Project Phoenix Quarterly Review
The board approved a 12% budget increase to cover cloud migration costs.
Launch was delayed from October to November due to load-testing requirements.
The mobile team hit 98% feature parity with the web client.
Customer beta feedback scores averaged 4.2 out of 5.
A security audit flagged two medium-priority issues in the auth service.
Sarah will finalize vendor contracts by Friday.
Engineering must submit load-test results by October 15.
The security team will re-scan the auth service before launch.
"""
with open("report.txt", "w", encoding="utf-8") as f:
f.write(sample_text)
result = summarize_document("report.txt")
print(result)
When I run the script, the output looks like this:
Overview
This quarterly review covers Project Phoenix status, budget changes, and revised launch timelines for the engineering and product teams.
Key Points
- The board approved a 12% budget increase to cover cloud migration costs.
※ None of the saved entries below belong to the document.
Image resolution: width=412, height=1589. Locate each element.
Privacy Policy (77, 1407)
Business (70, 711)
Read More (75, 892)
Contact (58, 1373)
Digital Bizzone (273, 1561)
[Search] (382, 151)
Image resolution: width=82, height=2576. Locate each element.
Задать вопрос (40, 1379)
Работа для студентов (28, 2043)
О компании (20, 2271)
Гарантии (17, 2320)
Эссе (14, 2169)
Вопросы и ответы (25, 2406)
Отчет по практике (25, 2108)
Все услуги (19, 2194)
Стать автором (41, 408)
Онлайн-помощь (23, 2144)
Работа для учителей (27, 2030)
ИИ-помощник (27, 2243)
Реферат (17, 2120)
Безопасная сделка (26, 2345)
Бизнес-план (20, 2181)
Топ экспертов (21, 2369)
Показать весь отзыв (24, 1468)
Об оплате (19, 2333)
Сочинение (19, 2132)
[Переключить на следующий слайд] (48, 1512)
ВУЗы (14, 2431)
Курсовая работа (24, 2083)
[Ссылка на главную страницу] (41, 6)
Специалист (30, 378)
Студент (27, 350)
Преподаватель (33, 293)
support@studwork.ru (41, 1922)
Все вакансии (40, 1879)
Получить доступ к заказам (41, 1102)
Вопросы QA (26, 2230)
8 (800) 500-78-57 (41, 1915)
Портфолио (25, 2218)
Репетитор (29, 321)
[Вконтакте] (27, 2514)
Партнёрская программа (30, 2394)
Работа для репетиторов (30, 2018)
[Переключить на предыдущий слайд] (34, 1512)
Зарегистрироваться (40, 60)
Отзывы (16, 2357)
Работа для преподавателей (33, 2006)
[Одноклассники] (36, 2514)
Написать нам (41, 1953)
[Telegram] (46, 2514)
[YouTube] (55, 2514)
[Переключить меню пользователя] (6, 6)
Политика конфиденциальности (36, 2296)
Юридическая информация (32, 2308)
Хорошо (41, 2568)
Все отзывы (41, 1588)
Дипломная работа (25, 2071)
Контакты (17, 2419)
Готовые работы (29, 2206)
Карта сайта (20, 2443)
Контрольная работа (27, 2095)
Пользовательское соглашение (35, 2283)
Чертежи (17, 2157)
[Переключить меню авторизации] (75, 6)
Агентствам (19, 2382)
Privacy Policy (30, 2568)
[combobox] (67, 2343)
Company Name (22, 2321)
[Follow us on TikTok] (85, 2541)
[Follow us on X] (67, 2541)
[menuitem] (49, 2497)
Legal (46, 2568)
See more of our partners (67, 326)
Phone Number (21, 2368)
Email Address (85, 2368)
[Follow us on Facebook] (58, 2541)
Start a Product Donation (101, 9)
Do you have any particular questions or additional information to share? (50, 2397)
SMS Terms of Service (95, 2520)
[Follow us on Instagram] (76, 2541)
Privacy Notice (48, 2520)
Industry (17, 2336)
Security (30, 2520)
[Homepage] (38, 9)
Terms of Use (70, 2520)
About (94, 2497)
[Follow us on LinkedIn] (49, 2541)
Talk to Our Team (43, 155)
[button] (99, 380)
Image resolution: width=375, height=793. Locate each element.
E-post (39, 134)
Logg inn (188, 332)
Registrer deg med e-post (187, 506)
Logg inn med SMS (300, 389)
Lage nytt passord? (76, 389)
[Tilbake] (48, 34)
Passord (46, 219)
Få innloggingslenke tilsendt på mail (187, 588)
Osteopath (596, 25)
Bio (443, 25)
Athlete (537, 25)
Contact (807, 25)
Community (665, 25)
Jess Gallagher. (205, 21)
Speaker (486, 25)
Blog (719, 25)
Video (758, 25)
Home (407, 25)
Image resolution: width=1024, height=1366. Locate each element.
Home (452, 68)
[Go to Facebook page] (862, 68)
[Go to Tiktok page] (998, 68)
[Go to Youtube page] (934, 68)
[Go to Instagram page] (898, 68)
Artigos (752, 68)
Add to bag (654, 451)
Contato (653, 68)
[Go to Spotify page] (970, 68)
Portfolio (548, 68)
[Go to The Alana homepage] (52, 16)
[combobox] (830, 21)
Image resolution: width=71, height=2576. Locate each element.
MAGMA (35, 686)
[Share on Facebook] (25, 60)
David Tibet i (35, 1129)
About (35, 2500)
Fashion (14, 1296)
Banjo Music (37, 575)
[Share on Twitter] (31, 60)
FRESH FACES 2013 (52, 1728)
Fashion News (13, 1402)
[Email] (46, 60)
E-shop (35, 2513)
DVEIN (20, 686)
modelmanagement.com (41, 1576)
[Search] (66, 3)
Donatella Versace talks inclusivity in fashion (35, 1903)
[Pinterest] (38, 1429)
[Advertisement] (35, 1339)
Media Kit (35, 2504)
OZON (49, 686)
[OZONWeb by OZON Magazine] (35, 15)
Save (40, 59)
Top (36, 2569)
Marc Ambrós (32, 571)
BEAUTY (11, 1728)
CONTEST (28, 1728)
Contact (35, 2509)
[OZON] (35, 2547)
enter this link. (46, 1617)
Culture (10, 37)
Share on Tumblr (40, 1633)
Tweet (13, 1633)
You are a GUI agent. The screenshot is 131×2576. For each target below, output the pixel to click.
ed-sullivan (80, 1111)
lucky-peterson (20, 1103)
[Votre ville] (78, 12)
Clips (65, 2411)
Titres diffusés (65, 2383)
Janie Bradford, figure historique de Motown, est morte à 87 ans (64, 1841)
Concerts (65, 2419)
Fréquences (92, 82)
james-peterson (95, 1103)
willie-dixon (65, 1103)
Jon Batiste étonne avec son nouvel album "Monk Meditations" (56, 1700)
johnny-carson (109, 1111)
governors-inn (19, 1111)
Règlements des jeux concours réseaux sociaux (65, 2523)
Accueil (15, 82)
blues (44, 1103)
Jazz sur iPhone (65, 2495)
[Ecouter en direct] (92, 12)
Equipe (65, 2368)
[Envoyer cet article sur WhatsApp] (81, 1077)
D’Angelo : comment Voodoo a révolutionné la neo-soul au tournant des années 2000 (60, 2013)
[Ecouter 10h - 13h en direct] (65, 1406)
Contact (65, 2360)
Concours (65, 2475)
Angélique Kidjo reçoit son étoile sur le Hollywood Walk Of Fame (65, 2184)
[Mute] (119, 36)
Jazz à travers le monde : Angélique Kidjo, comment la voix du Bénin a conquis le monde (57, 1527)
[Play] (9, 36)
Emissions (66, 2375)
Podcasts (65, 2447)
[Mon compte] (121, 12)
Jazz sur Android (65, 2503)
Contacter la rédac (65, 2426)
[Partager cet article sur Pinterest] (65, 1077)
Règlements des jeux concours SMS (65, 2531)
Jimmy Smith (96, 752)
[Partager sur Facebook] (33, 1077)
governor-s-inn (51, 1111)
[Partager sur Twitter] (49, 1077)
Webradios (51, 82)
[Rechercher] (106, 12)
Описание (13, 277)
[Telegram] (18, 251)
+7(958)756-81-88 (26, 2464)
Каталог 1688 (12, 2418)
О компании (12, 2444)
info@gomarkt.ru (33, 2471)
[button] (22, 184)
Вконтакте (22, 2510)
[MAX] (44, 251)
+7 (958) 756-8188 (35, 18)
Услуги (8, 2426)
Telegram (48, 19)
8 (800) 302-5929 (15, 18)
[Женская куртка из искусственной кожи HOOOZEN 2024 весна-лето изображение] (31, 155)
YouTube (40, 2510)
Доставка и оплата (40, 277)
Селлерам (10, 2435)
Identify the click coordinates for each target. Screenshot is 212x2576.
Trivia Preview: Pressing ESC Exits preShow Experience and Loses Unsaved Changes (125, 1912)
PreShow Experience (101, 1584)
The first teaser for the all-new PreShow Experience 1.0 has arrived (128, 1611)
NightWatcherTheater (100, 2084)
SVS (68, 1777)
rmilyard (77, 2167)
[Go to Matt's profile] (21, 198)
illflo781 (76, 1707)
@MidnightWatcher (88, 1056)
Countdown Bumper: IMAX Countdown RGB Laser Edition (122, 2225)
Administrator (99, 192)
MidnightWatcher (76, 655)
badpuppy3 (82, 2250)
- Launch was delayed from October to November due to load-testing requirements.
- The mobile team hit 98% feature parity with the web client.
- Customer beta feedback scores averaged 4.2 out of 5.
- A security audit flagged two medium-priority issues in the auth service.
Action Items
- Sarah to finalize vendor contracts by Friday.
- Engineering to submit load-test results by October 15.
- Security team to re-scan the auth service before launch.
Next steps
Swap the reduce model to Kimi K2.6 or DeepSeek V4 Flash if you want to collapse larger documents without chunking. Both are available on Oxlo.ai and support 131K and 1M token contexts respectively, so you can often drop an entire white paper into a single request. You can also turn on JSON mode by passing response_format={"type": "json_object"} in the chat completion call and rewriting the system prompt to request JSON. That gives you a machine-readable dict you can pipe straight into a database or Slack notification.